Background: Tobacco is the main risk factor for developing lung cancer. Yet, some heavy smokers do not develop lung cancer at advanced ages while others develop it at young ages. Here, we assess for the first time the genetic background of these clinically relevant extreme phenotypes using whole exome sequencing (WES).
Methods: We performed WES of germline DNA from heavy smokers who either developed lung adenocarcinoma at an early age ( extreme cases, n=50) or did not present lung adenocarcinoma or other tumors at an advanced age (extreme controls, n=50). We selected non-synonymous variants located in exonic regions and consensus splice sites of the genes that showed significantly different allelic frequencies between both cohorts. We validated our results in all the additional extreme cases (i.e., heavy smokers who developed lung adenocarcinoma at an early age) available from The Cancer Genome Atlas (TCGA).

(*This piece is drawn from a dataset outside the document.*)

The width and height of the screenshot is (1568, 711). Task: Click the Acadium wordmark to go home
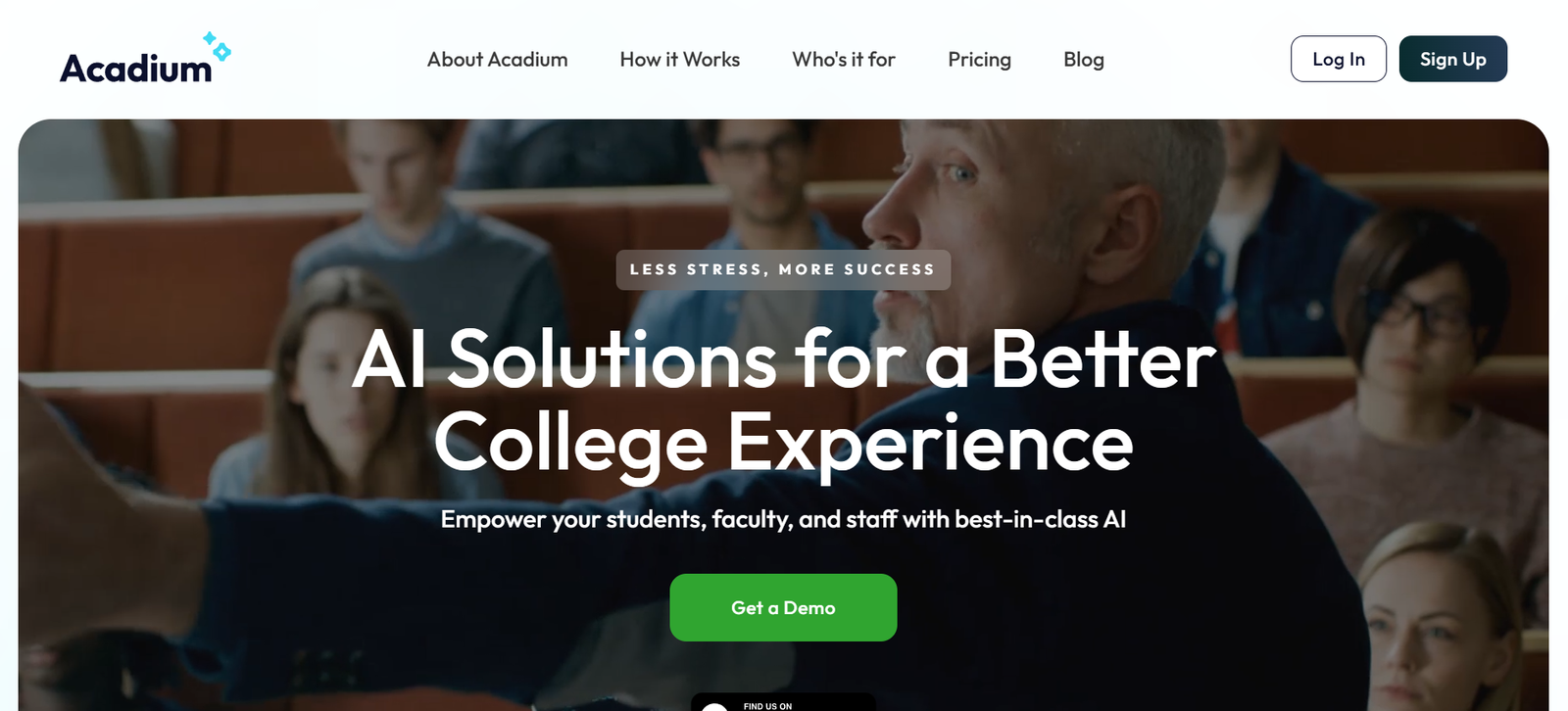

Results: The mean age for the extreme cases and controls was respectively 49.7 and 77.5 years. Mean tobacco consumption was 43.6 and 56.8 pack-years. We identified 619 significantly different variants between both cohorts, and we validated 108 of these in extreme cases selected from TCGA. Nine validated variants, located in relevant cancer related genes, such as PARP4, HLA-A or NQO1, among others, achieved statistical significance in the False Discovery Rate test. The most significant validated variant (P=4.48x10(-5)) was located in the tumor-suppressor gene ALPK2.
Conclusions: We describe genetic variants associated with extreme phenotypes of high and low risk for the development of tobacco-induced lung adenocarcinoma. Our results and our strategy may help to identify high-risk subjects and to develop new therapeutic strategies.